Anclados en la Alianza: ¡No estás solo!

Annie Gonzales

Las aguas resplandecientes del Golfo de México y el suave balanceo de los imponentes árboles dieron la bienvenida a 17 parejas y 48 niños de la Liga de Familias de Schoenstatt de Texas, para afianzarse más profundamente en la Alianza de Amor. Se reunieron del 27 al 29 de marzo de 2026 en el Santuario de Lamar, imbuidos del espíritu del fundador de Schoenstatt, el P. José Kentenich. El taller fue organizado por un equipo de voluntarios dedicado y contó con el apoyo de las oraciones de la Federación de Familias de Schoenstatt.

A lo largo del fin de semana, las familias exploraron los cuatro temperamentos a través de juegos y charlas, construyendo así vínculos más fuertes y adquiriendo herramientas para convertirse en la «iglesia doméstica» que Schoenstatt se esfuerza por fomentar. Un momento destacado del retiro fue la tarde del sábado, cuando cuatro parejas sellaron su Alianza de Amor y se unieron a la Liga de Familias de Schoenstatt como miembros asociados. Su oración y su ejemplo inspiraron en todos los asistentes un deseo de santidad.

Los niños tienen un lugar especial

Los adolescentes y sus hermanos compartieron con entusiasmo sus reflexiones sobre el fin de semana. Un joven habló de lo mucho que había disfrutado de pasar tiempo con otros como él, destacando lo bien que se lo había pasado jugando a los videojuegos y simplemente relajándose. Un grupo de chicas expresó su alegría por conocer a otras jóvenes de su edad, procedentes de distintas partes de Texas, que comparten su espiritualidad. Lo único que lamentaban era sentirse a veces demasiado cansadas, y deseaban tener más energía para prolongar la diversión y aprovechar aún más la experiencia.

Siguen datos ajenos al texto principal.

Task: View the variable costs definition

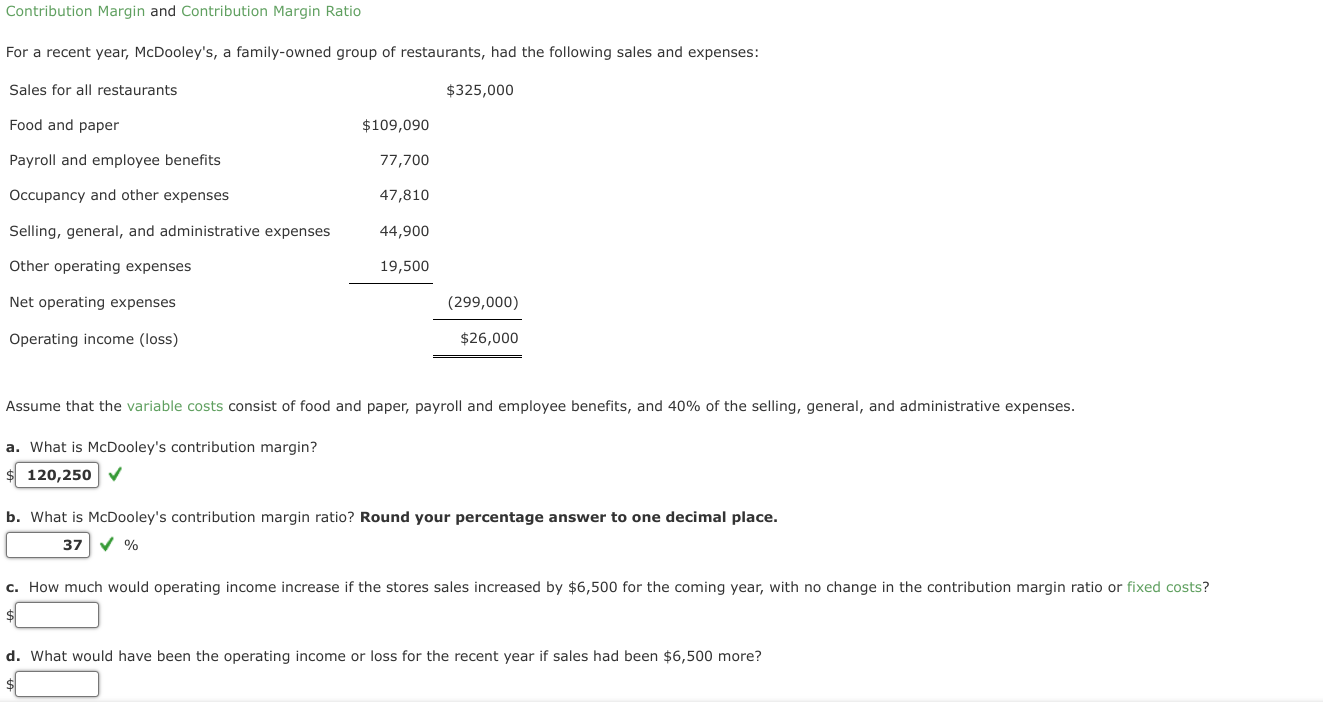Action: pyautogui.click(x=175, y=405)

Como «la gracia se edifica sobre la naturaleza», el fin de semana se equilibró entre deliciosas comidas, paseos panorámicos y tiempo para descansar. La vida espiritual se enriqueció a través de la Adoración, la Confesión y un emotivo Vía Crucis, representado por los niños con trajes de época. Las familias que participaron durante el fin de semana también se sintieron agradecidas por haber recibido la indulgencia plenaria, un regalo del Santo Padre a las Hermanas de María de Schoenstatt con motivo de su centenario. Tras la liturgia del Domingo de Ramos y fortalecidas por la comida del mediodía, las familias partieron con el corazón renovado y firmemente anclado en la Alianza de Amor.